# GA16DE Headers for Ga16i?



## Mervic (May 1, 2002)

Anybody knows if the GA16DE headers would fit the GA16i? Some people said compare the gaskets of the two engine, but I think the gasket for the GA16de is one piece and the gasket for the Ga16i is two. It looks very similar if you look at the manual. Can anyone confirm this? Thanks guys!


----------



## hybrid DET (Apr 15, 2002)

They are two different heads, but it would be interesting to see.


----------



## Nismodriver (Apr 30, 2002)

If you're really hung ho, pull the exhaust manifold off and see if the DE gasket fits the ports. Thats all I have to offer. I also think a Under drive crank pulley for the DE could be made to work. You guys should start hitting the scrap yards, spend some time tearing stuff apart and making some comparisons. Just my thoughts.
John


----------



## Mervic (May 1, 2002)

*I agree!*

I agree the GA16DE and Ga16i pulley is pretty much the same. I would like to get the header first coz its a better bang for the buck and then the pulley later on.


----------



## sentrastud (May 3, 2002)

Do you guys mean exhuast headers? 
-Nick


----------



## hybrid DET (Apr 15, 2002)

If you really want to safe time just measure the distances between the exhaust bolt studs. I really doubt they will be the same between the two engines though. I'm sure if you dig deep enough you can find a header for a ga16i somewhere.


----------



## Nismodriver (Apr 30, 2002)

I remember a guy a few years ago, that had a B12 wagon who had Hotshot modify one to fit his car. I doubt they made a jig of it, but it may not hurt to give them a call on it.
John


----------



## Mervic (May 1, 2002)

Thanks for the replies...


----------



## sentrastud (May 3, 2002)

D-G racing made one for a B12 guy who lives in Edmonton. Try them:

dg-racing.com

if your gonna go with hotshot, see if it would be cheaper to make 2 and maybe ill double order with you.


-Nick


----------



## omnimedia (Feb 4, 2004)

if you installed b13 header on you b12 and it worked post it

http://www.nissanforums.com/showthread.php?t=68121

compatable b13 b12 parts list


----------



## Crazy-Mart (Jul 14, 2002)

it is doable, and as been done .. im sure if you search a bit youll find someone that did it ... there is a few mods that need to be done to it to make it perfect but it as been done  (very olllllld thread here)


----------



## Mervic (May 1, 2002)

I've installed my B13 Pacesetter Header more than a year ago and it is doing alright. Yeah it did made power especially with exhaust and intake combination. A Hotshot header should make even more since it is the best header made for the GA16DE. Forgot to mention that I have a GA16i not GA16DE, but it fit. You will need to modify the EGR pipe (extend it) and install a second bung for the AIV. I did not install the AIV. It did not make any difference or any problem at all. There a few more members who has a GA16DE header on their B12 GA16i.


----------



## GetsomeGOJO (Apr 4, 2004)

Me too! It was a pretty easy thing as well. The HotShot header mated to the block fine but the crossmember btw the front bumper and the back of the engine bay needed a little (read, hammering a flange flat) modification. I also noticed improved gas milage, but maybe it had to do with needing to gun it less to get on and off the highway...


----------

## Stated problem 1
Please format the entries as a JSON list of strings, one string per line, starting at the line that contains "Given: Click the Validator class name" and ending at the last line of the entries. Leave out blank lines.
The entries that follow have no connection to the forum thread.

## Extracted data
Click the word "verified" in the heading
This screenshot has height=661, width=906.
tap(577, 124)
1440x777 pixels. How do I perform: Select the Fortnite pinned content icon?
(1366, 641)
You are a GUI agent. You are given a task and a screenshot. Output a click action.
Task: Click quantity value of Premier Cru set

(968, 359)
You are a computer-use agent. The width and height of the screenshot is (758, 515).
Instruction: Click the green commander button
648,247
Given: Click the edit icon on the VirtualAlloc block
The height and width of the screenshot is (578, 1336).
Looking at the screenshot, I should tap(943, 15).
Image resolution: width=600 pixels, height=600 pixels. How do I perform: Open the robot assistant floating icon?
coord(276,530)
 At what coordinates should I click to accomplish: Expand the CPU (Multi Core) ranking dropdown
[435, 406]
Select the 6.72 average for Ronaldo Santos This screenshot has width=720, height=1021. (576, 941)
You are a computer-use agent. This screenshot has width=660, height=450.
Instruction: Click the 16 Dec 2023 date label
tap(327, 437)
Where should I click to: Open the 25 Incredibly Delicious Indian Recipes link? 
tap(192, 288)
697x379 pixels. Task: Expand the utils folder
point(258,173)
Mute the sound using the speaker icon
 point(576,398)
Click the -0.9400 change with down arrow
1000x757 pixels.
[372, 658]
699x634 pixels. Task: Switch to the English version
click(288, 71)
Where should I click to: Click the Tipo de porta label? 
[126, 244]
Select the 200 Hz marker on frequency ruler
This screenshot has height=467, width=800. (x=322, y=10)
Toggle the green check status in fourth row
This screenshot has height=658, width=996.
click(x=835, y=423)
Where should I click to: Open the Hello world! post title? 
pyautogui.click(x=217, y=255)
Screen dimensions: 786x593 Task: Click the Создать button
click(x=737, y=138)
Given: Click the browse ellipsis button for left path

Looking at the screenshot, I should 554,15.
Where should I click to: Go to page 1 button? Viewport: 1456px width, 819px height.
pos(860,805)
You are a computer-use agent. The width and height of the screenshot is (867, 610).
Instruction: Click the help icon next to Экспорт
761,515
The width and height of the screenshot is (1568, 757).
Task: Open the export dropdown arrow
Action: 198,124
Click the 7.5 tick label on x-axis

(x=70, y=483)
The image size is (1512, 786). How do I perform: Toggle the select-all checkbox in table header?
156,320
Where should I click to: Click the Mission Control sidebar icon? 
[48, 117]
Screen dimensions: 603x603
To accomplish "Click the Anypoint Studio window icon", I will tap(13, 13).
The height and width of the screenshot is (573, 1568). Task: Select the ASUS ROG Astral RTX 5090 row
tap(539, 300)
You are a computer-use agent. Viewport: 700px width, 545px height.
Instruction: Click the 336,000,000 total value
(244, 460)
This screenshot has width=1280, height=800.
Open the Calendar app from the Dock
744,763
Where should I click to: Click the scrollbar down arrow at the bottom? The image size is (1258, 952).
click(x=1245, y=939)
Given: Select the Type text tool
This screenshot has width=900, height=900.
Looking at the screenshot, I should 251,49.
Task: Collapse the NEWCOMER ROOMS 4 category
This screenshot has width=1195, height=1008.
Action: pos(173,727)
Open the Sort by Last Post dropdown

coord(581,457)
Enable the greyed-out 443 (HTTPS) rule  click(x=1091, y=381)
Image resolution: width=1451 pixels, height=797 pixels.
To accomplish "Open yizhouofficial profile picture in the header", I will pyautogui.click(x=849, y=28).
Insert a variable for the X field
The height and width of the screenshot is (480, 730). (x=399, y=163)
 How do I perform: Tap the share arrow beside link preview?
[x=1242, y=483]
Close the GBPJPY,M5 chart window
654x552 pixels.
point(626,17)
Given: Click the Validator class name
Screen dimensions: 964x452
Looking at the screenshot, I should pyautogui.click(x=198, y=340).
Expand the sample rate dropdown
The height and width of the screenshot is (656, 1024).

## Stated problem 2
Retype the header thread word for word, starting at "## Crazy-Mart (Jul" and ending at "olllllld thread here)".

## Written response 1
[
  "Given: Click the Validator class name",
  "Screen dimensions: 964x452",
  "Looking at the screenshot, I should pyautogui.click(x=198, y=340).",
  "Expand the sample rate dropdown",
  "The height and width of the screenshot is (656, 1024)."
]

## Written response 2
## Crazy-Mart (Jul 14, 2002)

it is doable, and as been done .. im sure if you search a bit youll find someone that did it ... there is a few mods that need to be done to it to make it perfect but it as been done  (very olllllld thread here)